BAREFOOT MASSAGE OPEN 2.4: #Massage Week 4

Throughout the course of this years and last years Barefoot Massage Open, we’ve pulled out some pretty heavy challenges. I hope that todays challenge helps to answer a very common frustration that many of my mid-level students have: how do I fit it all in?!?!?!

#AshiChallenge

I think that these particular past topics will help you optimize this weeks challenge – so go review these before scrolling down too much further:

1.3: Game Face (Spend an hour with the client supine!)

1.4: Not yo’ momma’s Ashi: (Spend an hour with the client in Sidelying!)

1.5: Weight then Wait (Stop moving!)

+ Take what you learned from this years 2.2 Challenge (Xray Vision) which helped you study the structures that lay underneath the tissue you are aiming at AND revisit the last challenge I posted, 2.3 Mindfulness – where you took a long hard look at what strokes you do most often and why.

 

Got all that at fresh in your thoughts again? OK, now lets scroll down!  >>>>

There is SO MUCH POSSIBLE TO DO, but only so much time to do it in.
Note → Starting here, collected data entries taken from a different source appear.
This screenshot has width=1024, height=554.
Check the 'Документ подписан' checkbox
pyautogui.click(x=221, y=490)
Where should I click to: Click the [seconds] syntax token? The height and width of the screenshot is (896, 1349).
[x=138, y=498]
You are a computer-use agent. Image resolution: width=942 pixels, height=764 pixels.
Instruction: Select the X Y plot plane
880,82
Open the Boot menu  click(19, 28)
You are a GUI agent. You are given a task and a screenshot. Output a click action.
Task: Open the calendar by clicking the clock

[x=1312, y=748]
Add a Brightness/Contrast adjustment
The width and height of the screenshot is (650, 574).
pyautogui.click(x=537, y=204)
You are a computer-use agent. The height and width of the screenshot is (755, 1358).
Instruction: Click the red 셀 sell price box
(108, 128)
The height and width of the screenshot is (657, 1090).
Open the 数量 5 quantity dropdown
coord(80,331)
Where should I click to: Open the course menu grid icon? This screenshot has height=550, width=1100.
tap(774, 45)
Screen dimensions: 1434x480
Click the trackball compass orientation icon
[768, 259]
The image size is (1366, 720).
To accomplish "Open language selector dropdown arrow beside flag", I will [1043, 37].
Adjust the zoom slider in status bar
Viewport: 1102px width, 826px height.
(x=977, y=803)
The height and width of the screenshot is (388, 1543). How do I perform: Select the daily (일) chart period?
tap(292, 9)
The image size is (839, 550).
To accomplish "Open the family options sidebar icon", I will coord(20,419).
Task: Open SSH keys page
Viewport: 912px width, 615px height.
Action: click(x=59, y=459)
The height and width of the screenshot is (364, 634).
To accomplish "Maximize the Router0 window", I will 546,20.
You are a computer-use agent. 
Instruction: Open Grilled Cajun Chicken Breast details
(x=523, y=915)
SO MANY of my barefoot massage students who come back for class after class tell me they struggle with this simple fact.

Tell me about it!!!

You could always make the sessions longer – but then you run the risk of still spending too much time on the easy stuff that you and your clients love, and only ending up with say, maybe 5 extra minutes on the new material.

What I suggest is: don’t try to do it all.

Have a focus for each massage appointment, create a treatment plan, and progress through it all as each client needs it. But how do you do that when it’s so easy to get lost in the moment and hover on the area of complaint?

I hear from therapists who tell me that their client is looking for “A, B and C” – whatever that is (maybe this client just wants 60 minutes of blissing-out while you massage their area of complaint, and you feel stuck in that pattern massage after massage.) These therapists, however, see that steps “X, Y & Z” would really help the client out in the long term, but they can’t get that far in the time allotted.

SO here’s what I do: only allow yourself 20 minutes to work on the new thing you’ve wanted to do to this client, and then spend the next 20 minutes following where the first section led you – just exploring and finding bits and pieces of information you’ve already learned that could nicely be plugged into what you and the client are feeling, starting to transition towards the last 20 minutes where you go to town on your signature work that you and your client love – the stuff that you can easily knock outta the park with your eyes closed – the stuff they really want.

This 20 minute increment mindset has helped me to boil down all the things I could ~possibly do~ down to just what I need to do, and it’s sorta become a series of protocols that I have in my back pocket for each client.  A bunch of interchangeable sequences of things that I know get me to the point of all the best strokes for that clients tissue issues.  That mindset gives me the peace of mind to know I can confidently work out what they are looking for, then have plenty of time left to modify, follow the rabbit holes, and bring in the intuitional work I want to do to dig around in the compensating tissue issues.

 

Try that out on your clients this week, and see how far that 20 minute mindset takes you!